BLOODLETTING gripped Labor with three experienced Ministers quitting amid claims by Joel Fitzgibbon Labor has chosen to lose the next election.
Joel Fitzgibbon has told Triple J's Hack program that he believes Labor have chosen to lose the September election.
When asked this afternooon if he thought the party has chosen to lose the next election, Fitzgibbon replied:
"I do".
He then went on to say that if we went to the polls right now, knowing that some Labor MPs have less than 10 per cent of the marginal vote, they would lose their seats.
What is going on?" he said.
He added that: "What makes it so weird...they're sacrificing themselves..in that somehow under the current leadership things will improve".
Fitzgibbon said that many Labor MPs were still operating under 100-year-old architecture in the Labor party, being influenced by others outside of the party including trade unions.
"It lets the party down," he said.
While he did not feel let down, he said the party was being let down.
He said he was "feeling fine" after resigning today, and emphasised his belief that Labor would have a better chance at the September election with Kevin Rudd.
He also refused to comment on Mark Latham's comments about him recently, saying they don't talk anymore.
"Mark Latham and I were great mates, but he just disappeared out of my life, changed his number and I never heard from him again."
The purge from the front bench of Rudd supporting Cabinet Ministers Martin Ferguson and Chris Bowen and junior Minister Kim Carr came after a broadside from ministerial colleagues and Prime Minister Julia Gillard.
Mr Ferguson warned the party risked an electoral wipeout on the scale of the 1996 landslide, when half a dozen potential future leaders were wiped out, if it failed to change before September 14 election.

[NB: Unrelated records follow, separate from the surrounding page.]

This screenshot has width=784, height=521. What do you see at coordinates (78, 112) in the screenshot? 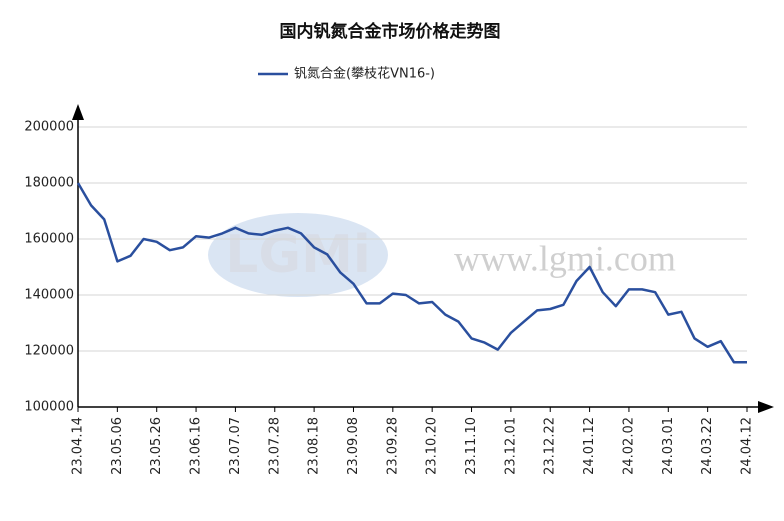
I see `y-axis-arrow` at bounding box center [78, 112].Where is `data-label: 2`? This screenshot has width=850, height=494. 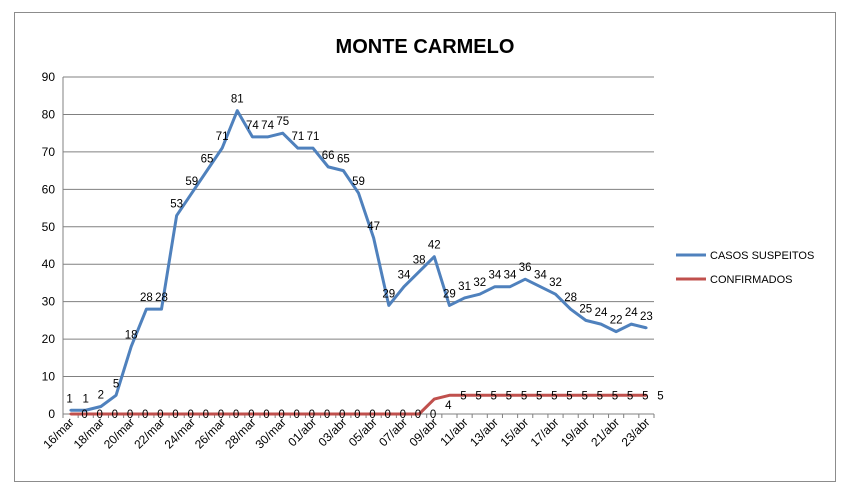 data-label: 2 is located at coordinates (101, 396). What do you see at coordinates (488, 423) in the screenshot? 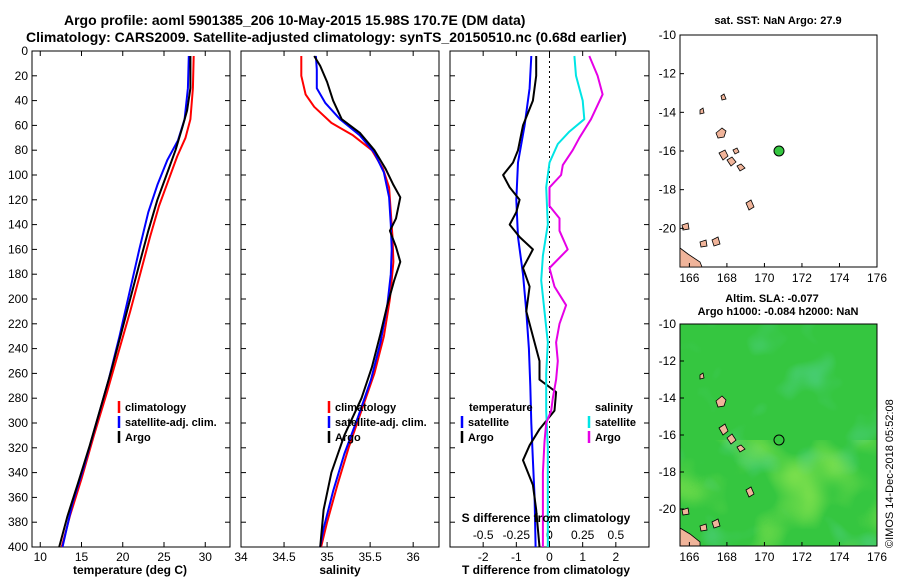
I see `legend-t-satellite-label: satellite` at bounding box center [488, 423].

Mr Ferguson took direct aim at Treasurer Wayne Swan's performance, condemning the class warfare the government has engaged in and which began over the mining tax.
He said "it is doing the Labor Party no good" and he urged the government had to reconnect with the spirit of the Hawke and Keating eras.
"If we don't pull it together I only hope we are not back to 96 when we had 49 people," he said.